Mark Bushuru Angatia v Frodak Kenya Limited [2021] KEELRC 2371 (KLR)
Full Case Text
REPUBLIC OF KENYA
IN THE EMPLOYMENT AND LABOUR RELATIONS COURT OF KENYA AT UASIN GISHU
COURT NAME: ELDORET LAW COURT
CASE NUMBER: ELRCC/41/2018
CITATION: MARK BUSHURU ANGATIA VS FRODAK KENYA LIMITED
RULING
ON 2021-06-25 BEFORE HON. JUSTICE J. N. ABUODHA
1. By a Motion dated 15th March, 2021 the respondent sought orders among others that there be a stay of execution of the ruling of this Court delivered on 6th November, 2020 and further that the same be set aside and warrants of attachment and sale issued be recalled.
2. The applicant further sought injunction baring execution of the decree pending an appeal to the Court of Appeal.
3. The application was based on the grounds that the execution proceedings had been commenced irregularly and in breach of the law and the respondent had lodged a notice of appeal against the ruling of the Court and would suffer substantial loss if the orders sought were not granted.
4. The application was supported by the affidavit of Fredick Otieno Onyango who deponed among others that:
(i) THAT I am the Managing Director of the respondent and duly authorized under its corporation seal to swear this affidavit.
(ii) THAT on the 10th March, 2021 the Claimant through Eshikoni Auctioneers did proclaim the respondent’s property.
(iii) THAT the respondent immediately enquired from its erstwhile Advocates namely Okung’s, Wandago and Company Advocates about the status of the matter and was informed that the motion for review had been dismissed with costs.
(iv) THAT the respondent was not aware of the decision taken on its application until the proclamation arose.
(v) THAT the respondent is desirous of lodging an appeal against the decision of the court it ahs lodged a notice of appeal and applied for certified proceedings.
(vi) THAT the respondent applies for a stay of execution and /or injunction pending the hearing of this application in the first instance and subsequently pending the hearing and determination of the intended appeal to the Court of Appeal.
(vii) THAT the respondent will suffer substantial loss in the event the appeal is successful as the claimant’s means are unknown and based on the evidence on record, he is a man of humble means who will not be able to refund the decretal sum and costs.
(viii) THAT the intended appeal raises germane matters for consideration by the appellate Court which are: -
(a) Whether wide settled jurisdiction to review its orders and judgement as conferred upon the Honourable Court by dint of section 16 of the Employment and Labour Relations Court Act. Cap. 2348 as read with rule 33 of the Employment and Labour Relations Court (Procedure)
--*--
From the court ruling, return everything from "2. The applicant" down to "swear this affidavit.", word for word.
--*--
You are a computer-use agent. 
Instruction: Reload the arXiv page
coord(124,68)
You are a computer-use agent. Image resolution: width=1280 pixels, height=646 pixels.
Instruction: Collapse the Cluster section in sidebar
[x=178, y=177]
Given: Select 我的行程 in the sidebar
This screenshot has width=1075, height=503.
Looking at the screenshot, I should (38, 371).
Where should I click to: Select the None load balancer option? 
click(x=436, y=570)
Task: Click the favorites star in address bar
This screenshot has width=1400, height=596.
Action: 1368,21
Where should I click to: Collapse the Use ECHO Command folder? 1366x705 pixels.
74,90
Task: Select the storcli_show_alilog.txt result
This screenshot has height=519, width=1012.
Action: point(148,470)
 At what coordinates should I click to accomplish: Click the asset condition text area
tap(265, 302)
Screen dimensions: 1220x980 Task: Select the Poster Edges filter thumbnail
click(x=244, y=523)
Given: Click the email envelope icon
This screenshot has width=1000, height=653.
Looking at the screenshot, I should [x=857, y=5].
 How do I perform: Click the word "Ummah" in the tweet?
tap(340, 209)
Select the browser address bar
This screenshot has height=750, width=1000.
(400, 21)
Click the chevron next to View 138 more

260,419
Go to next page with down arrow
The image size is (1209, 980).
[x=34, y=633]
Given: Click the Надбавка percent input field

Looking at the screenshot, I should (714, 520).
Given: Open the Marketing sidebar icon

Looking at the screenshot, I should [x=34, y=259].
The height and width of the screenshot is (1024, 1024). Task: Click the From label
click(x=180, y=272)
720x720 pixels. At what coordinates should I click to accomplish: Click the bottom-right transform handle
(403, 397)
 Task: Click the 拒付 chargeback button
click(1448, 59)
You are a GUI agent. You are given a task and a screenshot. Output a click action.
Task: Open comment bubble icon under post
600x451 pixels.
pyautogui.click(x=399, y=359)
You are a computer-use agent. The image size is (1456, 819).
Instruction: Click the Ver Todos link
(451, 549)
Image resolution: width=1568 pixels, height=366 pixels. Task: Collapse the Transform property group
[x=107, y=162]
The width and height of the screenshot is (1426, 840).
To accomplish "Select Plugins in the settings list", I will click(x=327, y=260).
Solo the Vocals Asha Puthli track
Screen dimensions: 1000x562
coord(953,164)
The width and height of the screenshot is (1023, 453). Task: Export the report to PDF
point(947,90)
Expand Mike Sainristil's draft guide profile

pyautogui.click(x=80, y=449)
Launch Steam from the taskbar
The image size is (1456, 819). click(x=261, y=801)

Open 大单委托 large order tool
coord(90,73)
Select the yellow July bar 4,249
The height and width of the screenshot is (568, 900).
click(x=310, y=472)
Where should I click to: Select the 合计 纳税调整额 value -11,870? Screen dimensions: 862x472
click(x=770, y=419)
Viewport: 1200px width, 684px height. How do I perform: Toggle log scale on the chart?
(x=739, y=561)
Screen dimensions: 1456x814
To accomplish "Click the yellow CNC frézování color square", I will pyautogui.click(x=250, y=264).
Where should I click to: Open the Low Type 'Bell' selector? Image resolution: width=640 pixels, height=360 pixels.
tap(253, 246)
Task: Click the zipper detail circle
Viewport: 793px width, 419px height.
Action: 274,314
--*--
[TASK RESULT]
2. The applicant further sought injunction baring execution of the decree pending an appeal to the Court of Appeal.
3. The application was based on the grounds that the execution proceedings had been commenced irregularly and in breach of the law and the respondent had lodged a notice of appeal against the ruling of the Court and would suffer substantial loss if the orders sought were not granted.
4. The application was supported by the affidavit of Fredick Otieno Onyango who deponed among others that:
(i) THAT I am the Managing Director of the respondent and duly authorized under its corporation seal to swear this affidavit.